§ Activity
Directions for the data below: repeat exactly the lines from the one with "Click the NIST logo in the top bar" through the one with "You are a computer-use", both included, and omit all pictures.

*** Task input Section Begins ***

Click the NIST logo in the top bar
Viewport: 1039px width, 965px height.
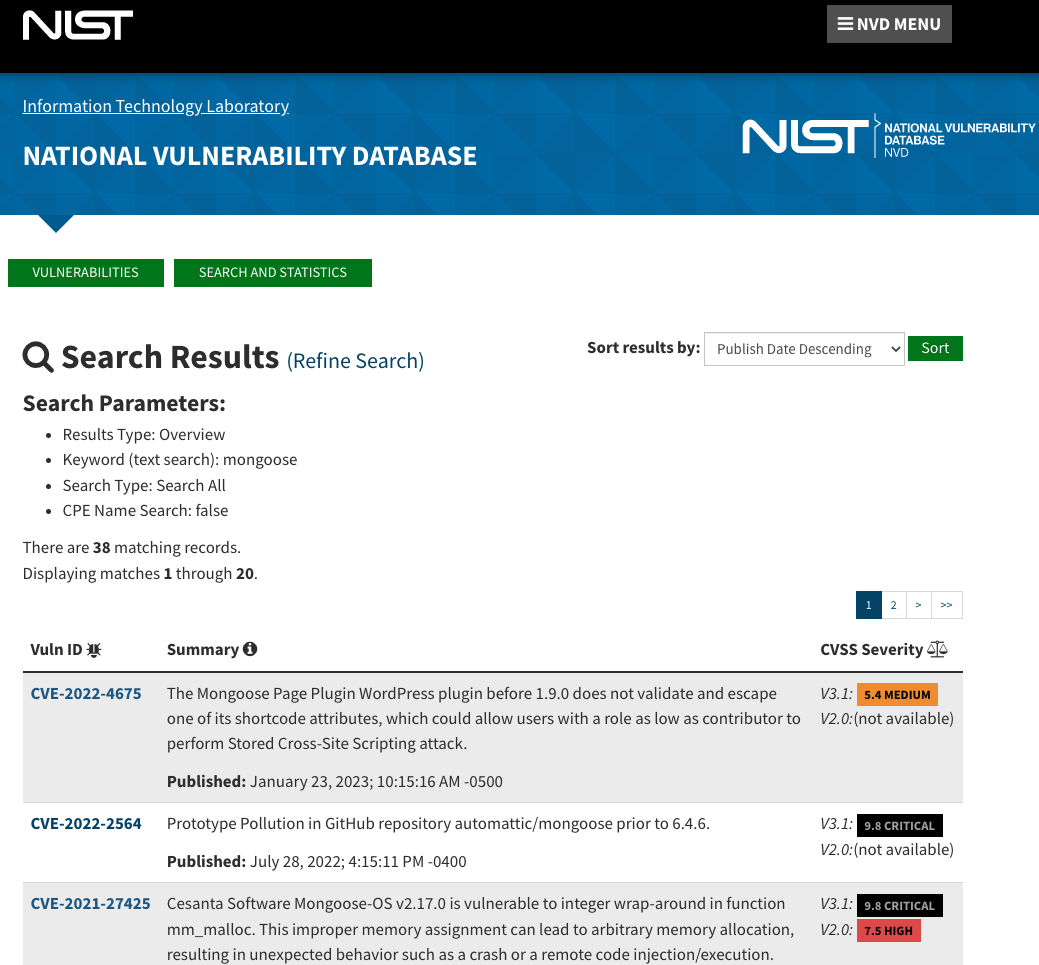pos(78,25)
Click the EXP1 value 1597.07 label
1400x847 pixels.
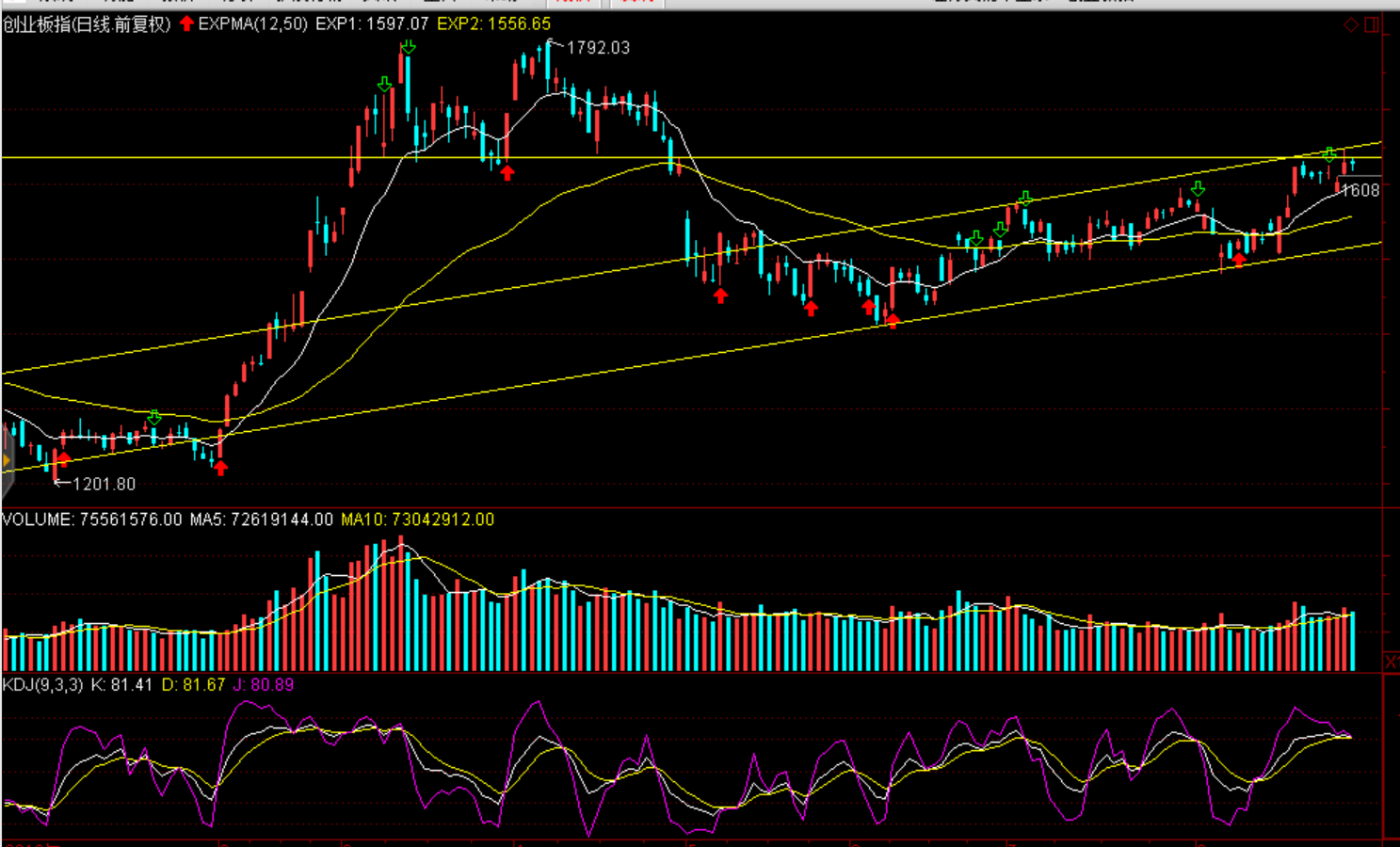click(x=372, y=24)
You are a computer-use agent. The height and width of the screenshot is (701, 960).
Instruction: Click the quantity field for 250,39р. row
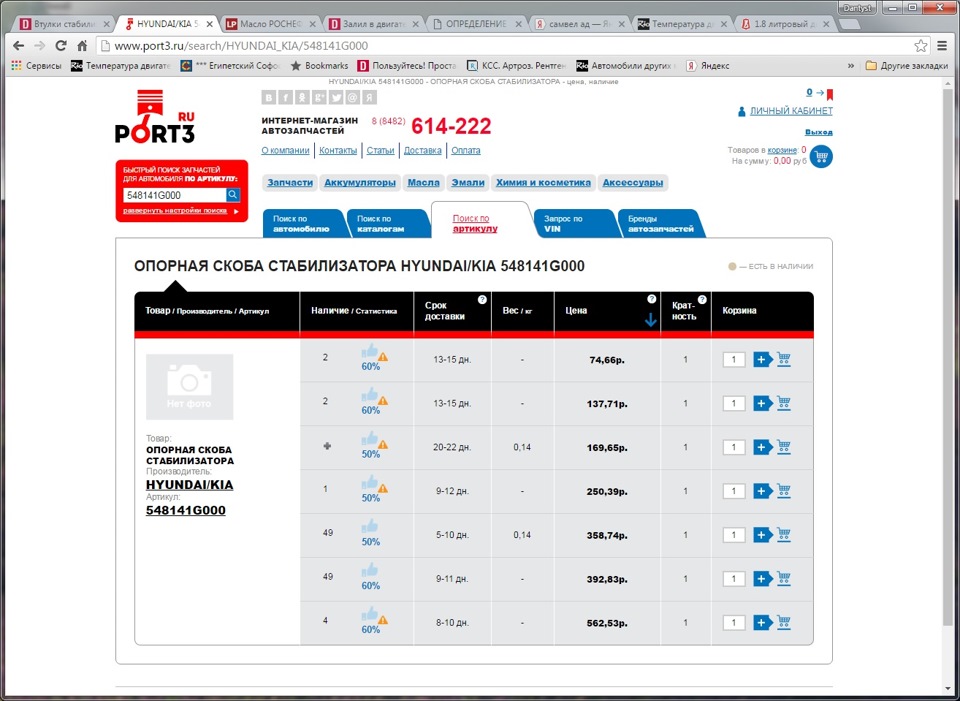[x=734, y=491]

*** Task input Section Ends ***
*** Task input Section Begins ***

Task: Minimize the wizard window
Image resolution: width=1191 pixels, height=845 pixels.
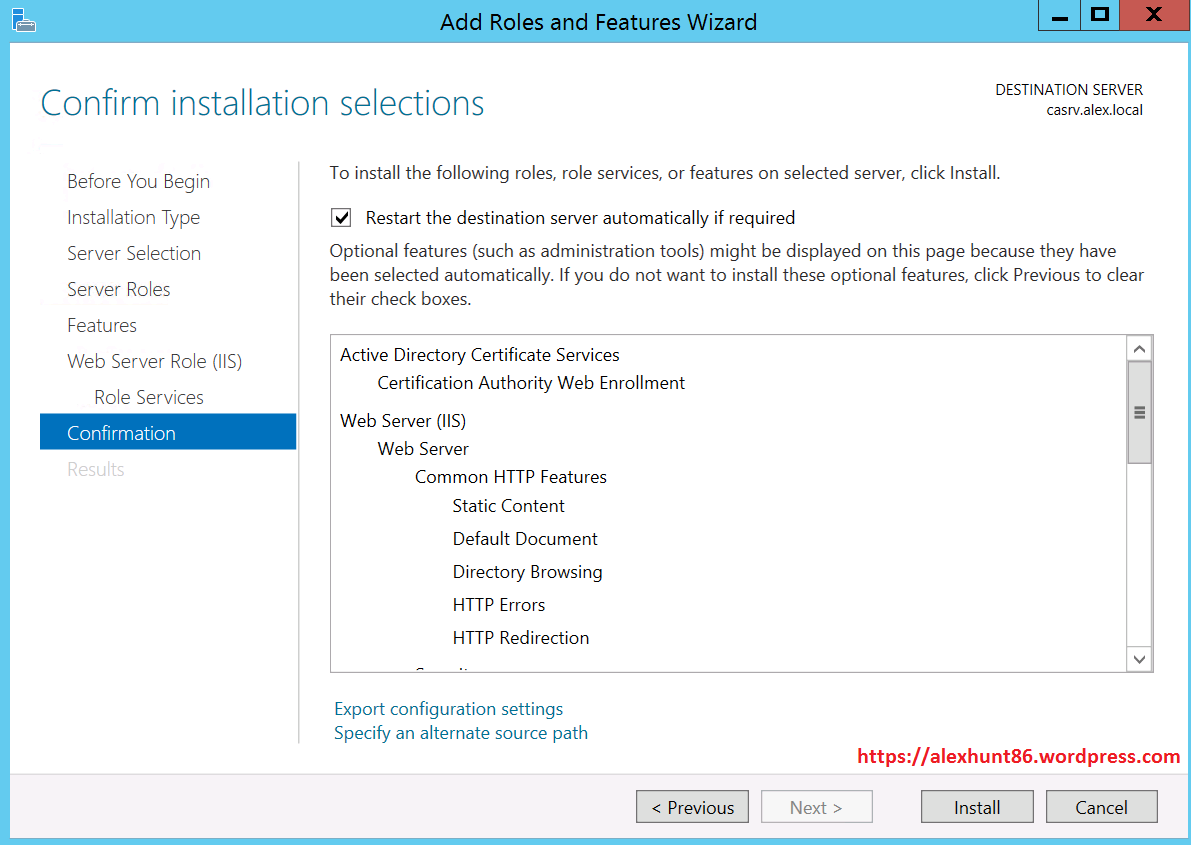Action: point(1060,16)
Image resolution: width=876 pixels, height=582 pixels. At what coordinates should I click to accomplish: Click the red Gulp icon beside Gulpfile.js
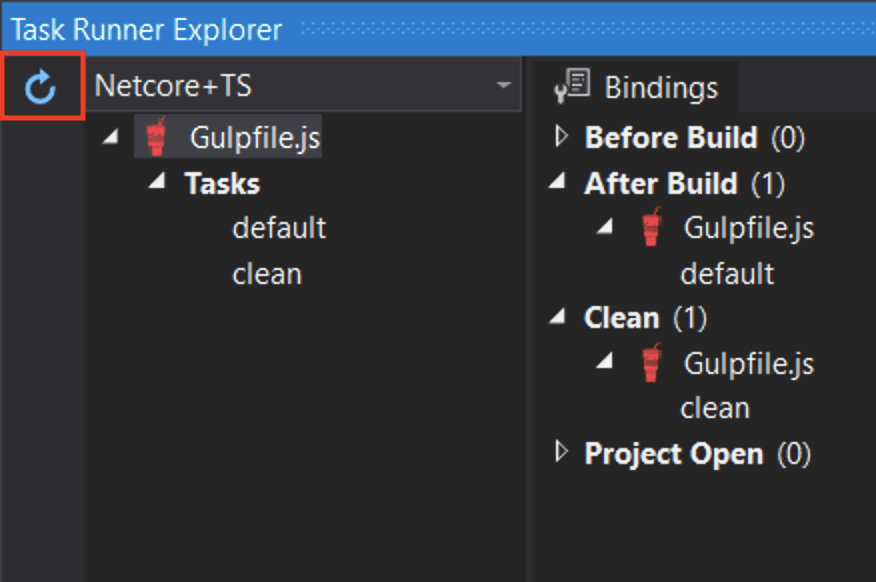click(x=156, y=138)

*** Task input Section Ends ***

§ Reply to the exercise
Click the NIST logo in the top bar
Viewport: 1039px width, 965px height.
pos(78,25)
Click the EXP1 value 1597.07 label
1400x847 pixels.
click(x=372, y=24)
You are a computer-use agent. The height and width of the screenshot is (701, 960).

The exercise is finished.